Horst Seehofer verteidigt CSU-Pläne zur Armutsmigration

"Niemand muss uns über humanitäre Verpflichtungen aufklären" : Seehofer verteidigt CSU-Pläne zur Armutsmigration

Seit Tagen bestimmen die Pläne der Christsozialen im Umgang mit Armutsmigranten die politische Diskussion in Deutschland. Nun hat Bayerns Ministerpräsident Horst Seehofer (CSU) den umstrittenen Vorstoß seiner Partei zur Zuwanderung von Rumänen und Bulgaren verteidigt.

Es sei ein ganz anderer Sachverhalt, ob Menschen in verzweifelten Situationen Schutz suchten, etwa wegen religiöser oder politische Verfolgung, oder ob Menschen kämen, um Sozialleistungen zu erhalten, sagte Seehofer am Montagabend am Rande des Empfangs von Sternsingern in der Staatskanzlei in München.
Abgesehen davon sei das Vorgehen gegen einen derartigen Missbrauch von Sozialleistungen im Koalitionsvertrag zwischen CDU, CSU und SPD so festgelegt worden.

Es gelte, die Dinge differenziert zu betrachten, sagte Seehofer. Wenn alle etwas forderten, gelte dies als "state of the art", wenn die CSU es dagegen tue, werde plötzlich von "Rechtspopulismus" gesprochen.
Bayern nehme mehr Flüchtlinge auf als alle anderen Bundesländer und müsse auch den Vergleich auf europäischer Ebene nicht scheuen. "Da muss uns niemand aufklären über humanitäre Verpflichtungen."

Auch Bayerns Arbeitsministerin Emilia Müller (CSU) stützte in einer Pressemitteilung die Argumentation Seehofers. Bayern bekenne sich zur Freizügigkeit im Rahmen der Europäischen Union, die ab dem 1. Januar auch für Rumänen und Bulgaren gelte. Die Freizügigkeit sei jedoch für den Arbeitsmarkt und nicht für die Zuwanderung in Sozialsysteme geschaffen. "Freizügigkeit heißt nicht Wahlfreiheit der besten Sozialleistungen Europas", sagte Müller.

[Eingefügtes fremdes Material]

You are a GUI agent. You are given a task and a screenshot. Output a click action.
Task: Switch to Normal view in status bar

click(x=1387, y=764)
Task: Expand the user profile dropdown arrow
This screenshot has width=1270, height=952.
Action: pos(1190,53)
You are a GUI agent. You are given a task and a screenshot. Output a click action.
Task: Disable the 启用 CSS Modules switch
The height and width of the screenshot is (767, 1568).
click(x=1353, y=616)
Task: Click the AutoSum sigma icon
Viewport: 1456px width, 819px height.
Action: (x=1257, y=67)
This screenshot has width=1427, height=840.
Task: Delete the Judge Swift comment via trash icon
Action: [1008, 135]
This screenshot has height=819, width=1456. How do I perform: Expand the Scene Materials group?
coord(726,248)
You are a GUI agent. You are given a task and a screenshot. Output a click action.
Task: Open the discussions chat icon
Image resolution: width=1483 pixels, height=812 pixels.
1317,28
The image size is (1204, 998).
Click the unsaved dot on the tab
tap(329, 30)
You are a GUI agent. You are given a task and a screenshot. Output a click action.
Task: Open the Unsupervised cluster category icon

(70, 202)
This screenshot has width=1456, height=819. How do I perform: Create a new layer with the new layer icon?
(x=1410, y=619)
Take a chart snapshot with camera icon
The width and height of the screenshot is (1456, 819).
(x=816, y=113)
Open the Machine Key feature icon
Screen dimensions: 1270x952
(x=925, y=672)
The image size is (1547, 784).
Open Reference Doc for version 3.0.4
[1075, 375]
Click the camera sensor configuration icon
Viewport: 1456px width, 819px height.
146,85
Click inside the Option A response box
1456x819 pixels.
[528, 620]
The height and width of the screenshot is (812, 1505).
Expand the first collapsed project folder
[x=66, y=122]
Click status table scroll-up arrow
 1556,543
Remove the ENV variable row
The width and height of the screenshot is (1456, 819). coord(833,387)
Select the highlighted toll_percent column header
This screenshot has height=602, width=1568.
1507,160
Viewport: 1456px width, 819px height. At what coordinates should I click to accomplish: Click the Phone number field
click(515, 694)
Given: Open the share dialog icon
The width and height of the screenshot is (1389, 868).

Eine steigende Zahl von Hartz IV-Beziehern aus den beiden osteuropäischen Ländern mache eine Lösung immer drängender. Im Juli 2013 haben der Ministerin zufolge in Deutschland rund 38.000 Bulgaren und Rumänen entsprechende Leistungen bezogen, in Bayern seien es rund 5800 Personen gewesen. Dies seien Steigerungen gegenüber dem Vorjahr von rund 45 Prozent bundesweit und 35 Prozent im Freistaat gewesen.

"Armut darf in Europa kein Grund sein, dass Menschen ihre Heimat verlassen müssen." Die Herkunftsländern müssten die Lebensbedingungen ihrer Bürger verbessern und entsprechende Mittel der Europäischen Union effektiv einsetzen, forderte die Müller. Die EU wiederum müsse für die sachgerechte Verwendung besser sorgen.

Ausgangspunkt der Debatte ist ein bislang unveröffentlichtes Papier der CSU, in der sie sich für harte Maßnahmen gegenüber sogenannten Sozialbetrügern ausspricht, die nicht zum Arbeiten über die Grenze kämen. "Wer betrügt, der fliegt", zitieren Medien aus der Vorlage, die Anfang Januar bei der jährlichen Klausurtagung der CSU in Wildbad-Kreuth beschlossen werden soll.